Resource allocator is responsible for allocating compute resources in EC2 based on outstanding jobs resource requirements. Right now it’s lame implementation that only supports fixed size ECS cluster built from same type spot instances. You need to define upfront how many instances do you need.


Scheduler decides on what available container instance to start pending jobs. It’s using bin-packing with fitness calculators (concept borrowed from Netflix/Fenzo) to choose best instance to start new task. It’s the main difference from default ECS scheduler that places tasks on random instances.

Run TensorFlow Image Recognition with Distributo

Distributo uses AWS JAVA SDK to access your AWS credentials. If you don’t have them already configured you can do it with AWS CLI

aws configure

After that you can start you cluster and run TensorFlow inference with this command:

lein run --inference \
  --num-instances 1 \
  --batch-size 100 \
  --num-batches 10 \
  --output s3://distributo-example/imagenet/

This command will run 10 TensorFlow containers with batches from [0:100] up to [900:1000] on single instance and put inference results into S3 bucket. By default it’s buying m4.large instances for $0.03 which can run only 2 containers in parallel, in this example 10 jobs will be competing for 1 instance.

Distributo doesn’t free resources after it’s done with inference. If you are done, don’t forget to clean resources:

lein run --free-resources

Future Work

Resource allocator and scheduler could be much more clever about their choices of regions, availability zones and instance types to be able to build most price-effective cluster out of resources currently available on spot market.

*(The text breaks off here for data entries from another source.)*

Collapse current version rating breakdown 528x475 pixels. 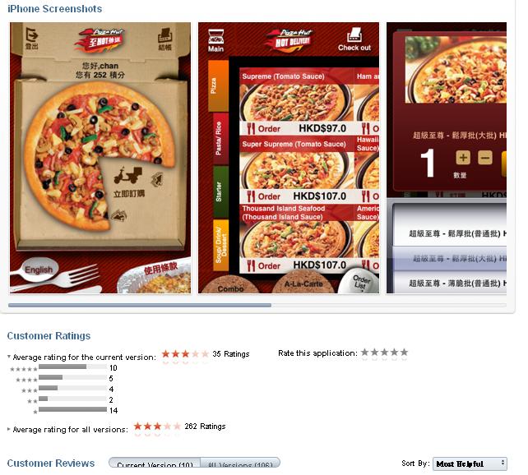pyautogui.click(x=9, y=357)
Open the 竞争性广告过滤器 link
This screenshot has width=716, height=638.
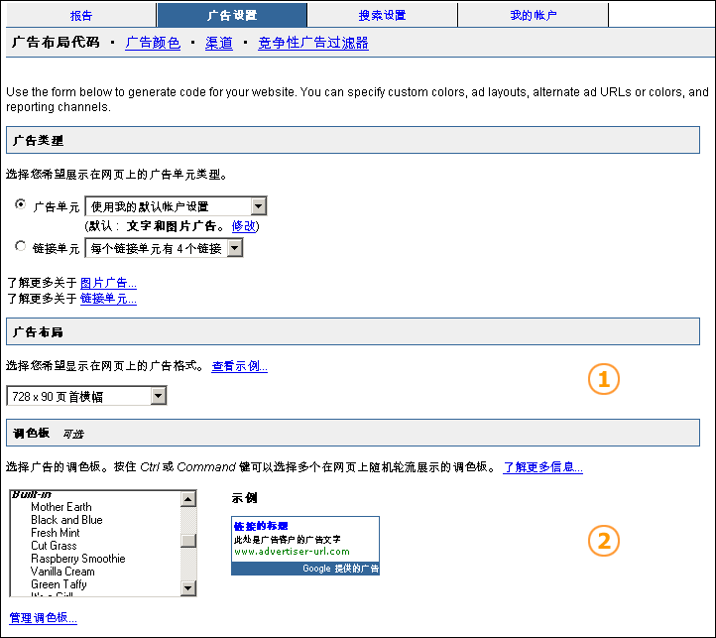click(312, 43)
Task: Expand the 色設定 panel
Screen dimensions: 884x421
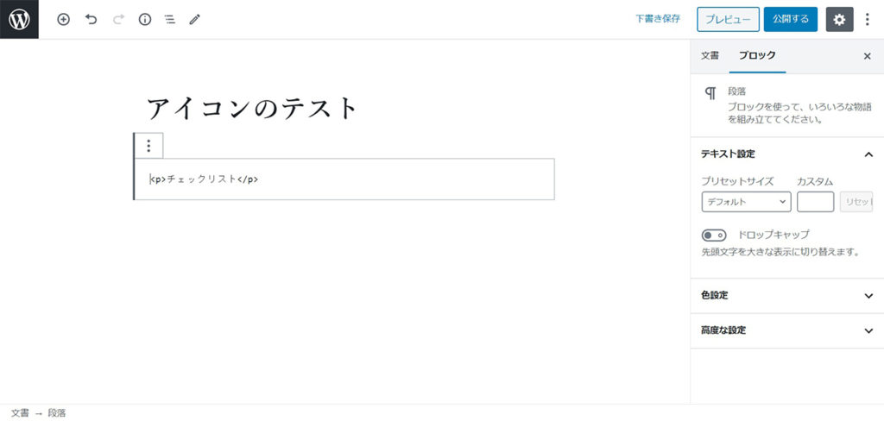Action: click(x=787, y=295)
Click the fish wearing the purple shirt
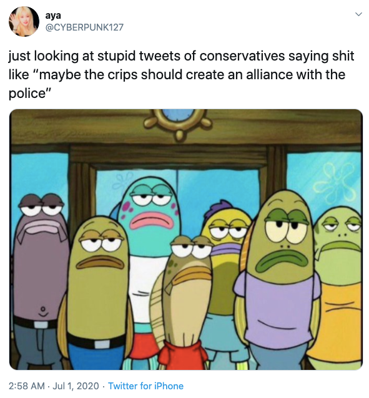The image size is (369, 398). (x=277, y=279)

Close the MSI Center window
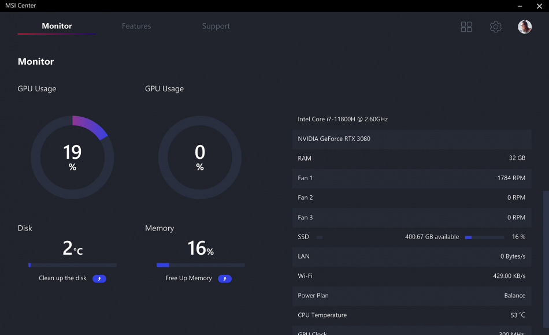pyautogui.click(x=539, y=6)
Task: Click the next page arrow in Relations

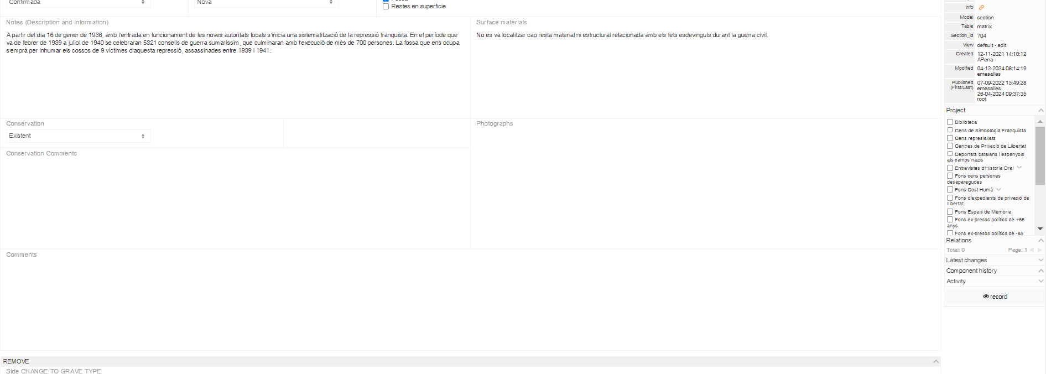Action: [x=1039, y=250]
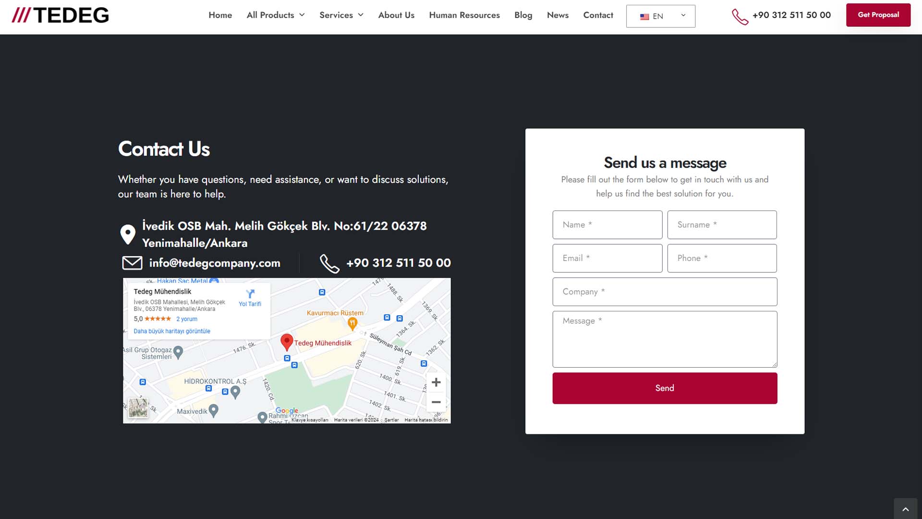Switch the map to satellite view thumbnail

pos(138,408)
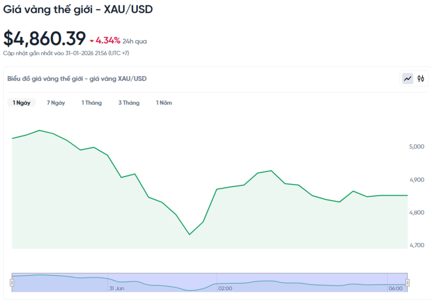This screenshot has height=300, width=432.
Task: Show the 3 Tháng chart range
Action: [x=129, y=103]
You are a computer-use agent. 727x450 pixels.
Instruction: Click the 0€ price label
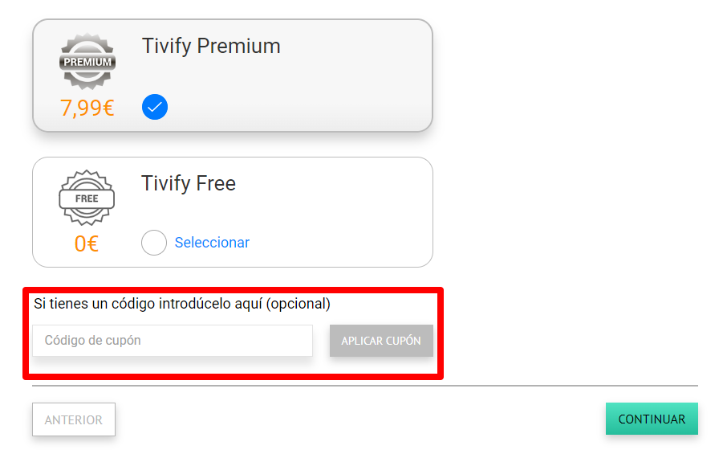click(87, 243)
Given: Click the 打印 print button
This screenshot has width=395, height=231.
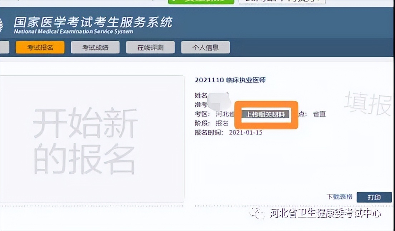Looking at the screenshot, I should [374, 197].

TwoSigma/Cook - has lot’s of great ideas about fair resource allocation and cluster sharing for large scale batch computations, which might be very interesting to implement

Alternative Approaches

Spark as Distributed Compute Engine

Apache Spark has Python integration and it’s possible to achieve very similar parallelization with it:

However it’s completely different from approach that I described, because it doesn’t allow to use Docker (easily) and requires non trivial cluster setup. Although it might be more powerful because it’s much easier to build more complicated pipelines.

AWS Auto Scaling

ECS provides auto scaling out of the box, also it has it’s own task scheduler. However task scheduler use random containers to place new tasks, which can lead to unefficient resource utilization. And with custom resource allocator it’s possible to build more sophisticated strategies for buying cheapest computing resources on fluctuating market.


Mesos also provides great API for running tasks packaged as Docker images in the cluster.

However managing Mesos deployment is not trivial task, and you might not want to do have this headache. Also it’s much more difficult to provide truly scalable platform, you’ll have to provision your cluster for peak load, which can be expensive and not cost-effective.